As we can see, translation quality is terrible, as it just repeats the words from the previous text.

Now, let's finetune GPT-2 on the translation task to improve the results. We will use a translation dataset from the Huggingface dataset repository (it has thousands of other datasets available). This dataset is one of TED talks translated between German and English.

In [12]:
import datasets
dataset = datasets.load_dataset("ted_talks_iwslt", language_pair=("de", "en"), year="2014")

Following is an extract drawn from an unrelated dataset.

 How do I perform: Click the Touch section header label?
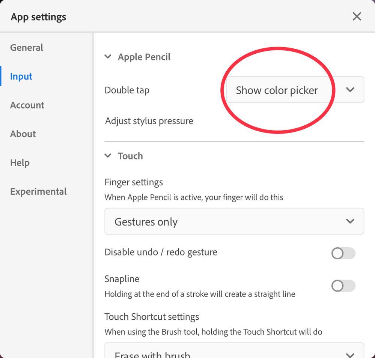point(130,156)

Found cached dataset ted_talks_iwslt (/home/ubuntu/.cache/huggingface/datasets/ted_talks_iwslt/de_en_2014-9408486716c87367/1.1.0/a42f763b98f8e9cc19358a2ac1007b0b600554e260ee48e6316df39703ef37a4)


  0%|          | 0/1 [00:00<?, ?it/s]

In [13]:
print(dataset['train'][0]['translation'])

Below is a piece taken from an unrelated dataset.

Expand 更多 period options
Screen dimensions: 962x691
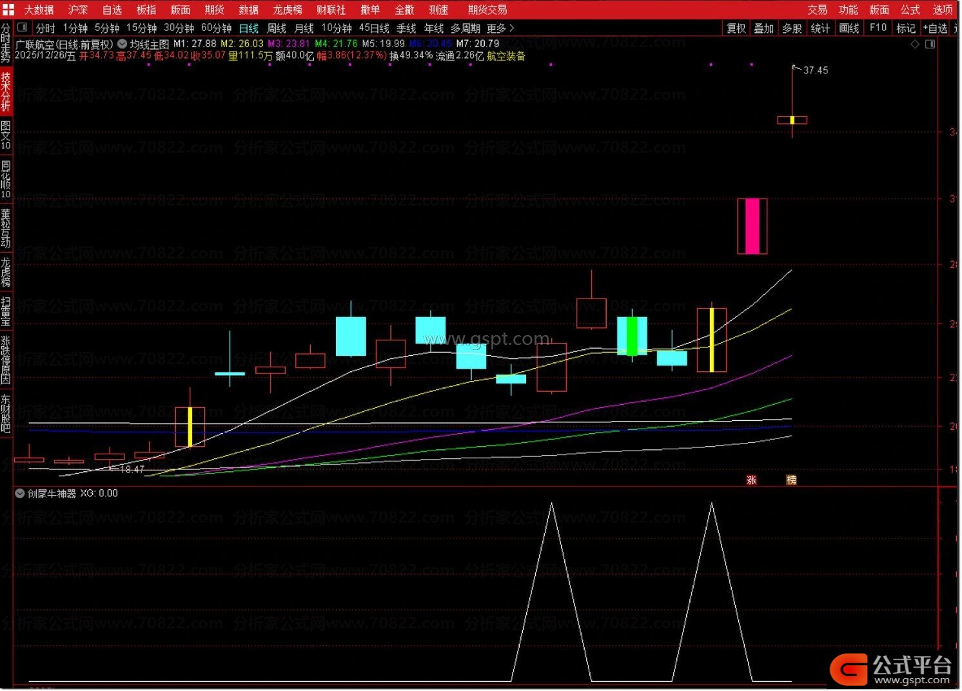coord(500,28)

{'de': '"Ich habe Zerebralparese. Ich zappele die ganze Zeit", kündigt Maysoon Zayid zu Anfang dieses ungeheuer witzigen, erheiternden an. (Er ist wirklich ungeheur witzig.) "Als würde Shakira auf Muhammad Ali treffen." Elegant und scharfsinnig nimmt uns die arabisch-amerikanische Komikerin auf eine Reise durch ihre Abenteuer als Schauspielerin, Komikerin, Philanthropin und Fürsprecherin für Menschen mit Behinderungen mit.', 'en': '"I have cerebral palsy. I shake all the time," Maysoon Zayid announces at the beginning of this exhilarating, hilarious talk. (Really, it\'s hilarious.) "I\'m like Shakira meets Muhammad Ali." With grace and wit, the Arab-American comedian takes us on a whistle-stop tour of her adventures as an actress, stand-up comic, philanthropist and advocate for the disabled.'}


Now we can create a dataset. For each element in the dataset, it should have a text prompt and then the translation, similar to above. Your job is to fill in the labels field below. This field sets the labels to use for training during the language modeling task. 

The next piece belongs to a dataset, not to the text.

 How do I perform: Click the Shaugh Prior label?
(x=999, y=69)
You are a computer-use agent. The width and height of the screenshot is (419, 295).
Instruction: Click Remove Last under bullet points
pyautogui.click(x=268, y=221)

For the labels, we only want to train the model to output the text after the words "English:". This is because in the prompt, everything before the words "English:" will also be provided to the model as input. Hint: use -100 as the label for tokens you do not want to train on.
Hint 2: When doing LM training, the labels are the same as the input tokens, except shifted to the left by one. You should check whether Huggingface is already doing the shifting, or whether you need to do the shifting yourself.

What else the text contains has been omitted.